Saved entries
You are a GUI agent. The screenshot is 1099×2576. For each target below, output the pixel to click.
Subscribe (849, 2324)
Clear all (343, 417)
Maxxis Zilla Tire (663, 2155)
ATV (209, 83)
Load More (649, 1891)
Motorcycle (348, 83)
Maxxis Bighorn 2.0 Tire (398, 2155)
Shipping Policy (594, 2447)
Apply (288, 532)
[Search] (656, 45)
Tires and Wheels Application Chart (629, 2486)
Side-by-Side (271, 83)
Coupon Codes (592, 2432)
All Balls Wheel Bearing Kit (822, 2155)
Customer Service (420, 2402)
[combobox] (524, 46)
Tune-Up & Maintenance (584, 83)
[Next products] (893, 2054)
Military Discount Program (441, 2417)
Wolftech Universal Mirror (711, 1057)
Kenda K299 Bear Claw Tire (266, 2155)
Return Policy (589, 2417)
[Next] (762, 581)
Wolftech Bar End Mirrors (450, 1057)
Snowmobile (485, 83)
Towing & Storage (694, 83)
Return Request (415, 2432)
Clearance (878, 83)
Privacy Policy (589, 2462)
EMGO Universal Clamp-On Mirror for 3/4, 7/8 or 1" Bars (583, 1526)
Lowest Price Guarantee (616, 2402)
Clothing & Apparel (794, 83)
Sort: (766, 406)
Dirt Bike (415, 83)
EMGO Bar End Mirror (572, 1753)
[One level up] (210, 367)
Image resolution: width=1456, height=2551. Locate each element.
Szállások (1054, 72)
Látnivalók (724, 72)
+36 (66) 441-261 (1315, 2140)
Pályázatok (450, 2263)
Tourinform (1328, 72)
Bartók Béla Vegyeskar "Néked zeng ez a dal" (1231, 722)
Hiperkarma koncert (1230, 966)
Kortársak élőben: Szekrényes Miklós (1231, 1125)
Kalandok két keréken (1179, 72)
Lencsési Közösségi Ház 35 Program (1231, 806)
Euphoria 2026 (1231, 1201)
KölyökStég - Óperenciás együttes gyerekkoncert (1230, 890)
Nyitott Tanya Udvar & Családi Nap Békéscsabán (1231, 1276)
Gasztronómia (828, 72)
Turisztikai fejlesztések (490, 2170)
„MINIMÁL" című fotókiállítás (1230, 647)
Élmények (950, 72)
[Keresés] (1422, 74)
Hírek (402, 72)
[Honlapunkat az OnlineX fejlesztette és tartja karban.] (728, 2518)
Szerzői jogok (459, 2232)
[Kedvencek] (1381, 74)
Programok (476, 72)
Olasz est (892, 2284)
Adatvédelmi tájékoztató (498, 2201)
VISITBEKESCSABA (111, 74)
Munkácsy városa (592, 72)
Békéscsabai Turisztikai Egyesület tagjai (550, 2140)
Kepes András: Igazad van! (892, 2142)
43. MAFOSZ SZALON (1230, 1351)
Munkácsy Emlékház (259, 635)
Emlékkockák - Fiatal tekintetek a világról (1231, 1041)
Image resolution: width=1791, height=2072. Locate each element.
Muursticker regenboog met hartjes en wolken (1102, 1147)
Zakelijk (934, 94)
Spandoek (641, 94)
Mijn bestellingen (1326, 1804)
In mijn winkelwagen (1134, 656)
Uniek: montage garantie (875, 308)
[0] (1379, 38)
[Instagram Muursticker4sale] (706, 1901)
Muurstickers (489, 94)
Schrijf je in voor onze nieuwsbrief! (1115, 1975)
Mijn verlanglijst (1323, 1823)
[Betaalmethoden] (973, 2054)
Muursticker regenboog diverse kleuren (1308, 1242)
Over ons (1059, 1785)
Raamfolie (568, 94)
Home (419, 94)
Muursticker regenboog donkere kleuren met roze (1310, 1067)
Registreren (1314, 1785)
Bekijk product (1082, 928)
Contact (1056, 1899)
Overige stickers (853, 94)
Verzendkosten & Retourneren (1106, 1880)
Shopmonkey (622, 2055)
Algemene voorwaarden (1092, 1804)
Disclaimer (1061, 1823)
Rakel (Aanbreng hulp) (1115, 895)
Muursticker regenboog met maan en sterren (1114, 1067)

WORK ITEM
Among the records above, find each line holding "Maxxis" and list it.

THE ANSWER
Maxxis Zilla Tire (663, 2155)
Maxxis Bighorn 2.0 Tire (398, 2155)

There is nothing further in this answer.